The largest Lotto jackpot in South Africa was the R232 million Powerball won in 2019, and the total has hit over the R100 million mark ten other times – including this week’s prize.

However, while the promise of a big win is an obvious draw to those dreaming of a life-changing cash prize, the odds of actually winning the lottery are incredibly slim – and the actual return on spend is the worst in the gambling industry.

The odds of winning South Africa’s lottery have always been incredibly slim, but became even worse when the game changed in 2017 by increasing the number of balls in play from 49 to 52. According to the National Lotto website, there are now 20,358,520 different combinations that one can play when choosing 6 out of 52 numbers for the standard Lotto draw. These are the odds for every game, regardless of the jackpot. With the cost of a single play at R5, you would have to spend R101,792,600 for a guaranteed chance of winning.

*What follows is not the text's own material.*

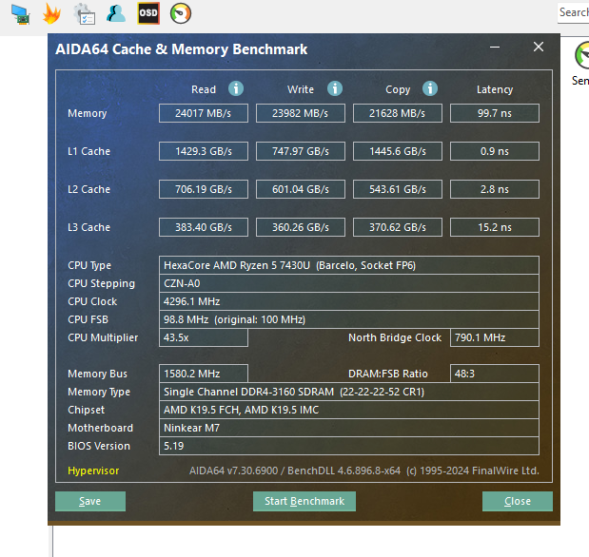This screenshot has height=557, width=589.
Task: Click the Memory Read value field
Action: coord(203,113)
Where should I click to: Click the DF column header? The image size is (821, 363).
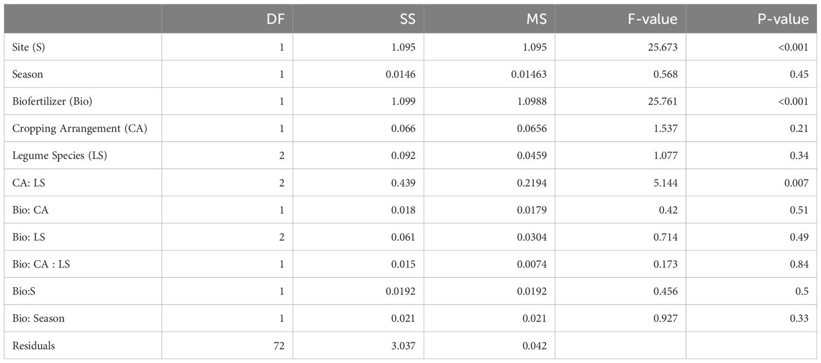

Naturally, these odds decrease if you are not aiming to win the jackpot – but even the best odds (a match of three balls excluding the bonus) are 1 in 71.7 – and the payout for a guaranteed win (R50) doesn’t even come close to what you’d need to spend to get it (R360).

For the Powerball, the odds are even worse.

As per the Lotto, a single Powerball play will cost you R5,00. However, there are 42,375,200 different combinations that one can play when choosing 5 out of 50 numbers and 1 out of 20 numbers.

This means you can expect to pay R211,876,000 for a guaranteed chance of winning.

What makes it a bad bet

The Lotto and Powerball prize pools are calculated at 50% and 45% of total sales, respectively – which means for every R1 you spend on the game, you have a chance to get 50 cents and 45 cents back. The Powerball’s prize pool has actually dropped over the years, and was recorded at 48% back in 2018.

Regardless, this means that there is an effective 50%/55% loss on what you pay.

This is more commonly referred to as the ‘house edge’ in most casino games, which shows how much the casino – or in this case the Lotto – is guaranteed to make on your spending over time. Effectively, the profit made per bet.

For games like roulette, the house edge is much lower – around 5% – while games like blackjack and craps can be under 1%. Slot machines carry a wide range, but can be as low as 5% and as high as 20%, depending on the machine and game type.

While betting on everything to score a win is not a good tactic in any gambling venture, with state lotteries, it is particularly egregious.

State lotteries are money-making ventures, and the South African Lotto is no exception. The FAQ says that the Lotto generates revenue that goes to various charities which assist the poor. Ironically, however, it is largely the poor who spend money on tickets, trying to escape poverty. No matter which way you look at it, it’s just a bad bet – and it’s been that way for hundreds of years.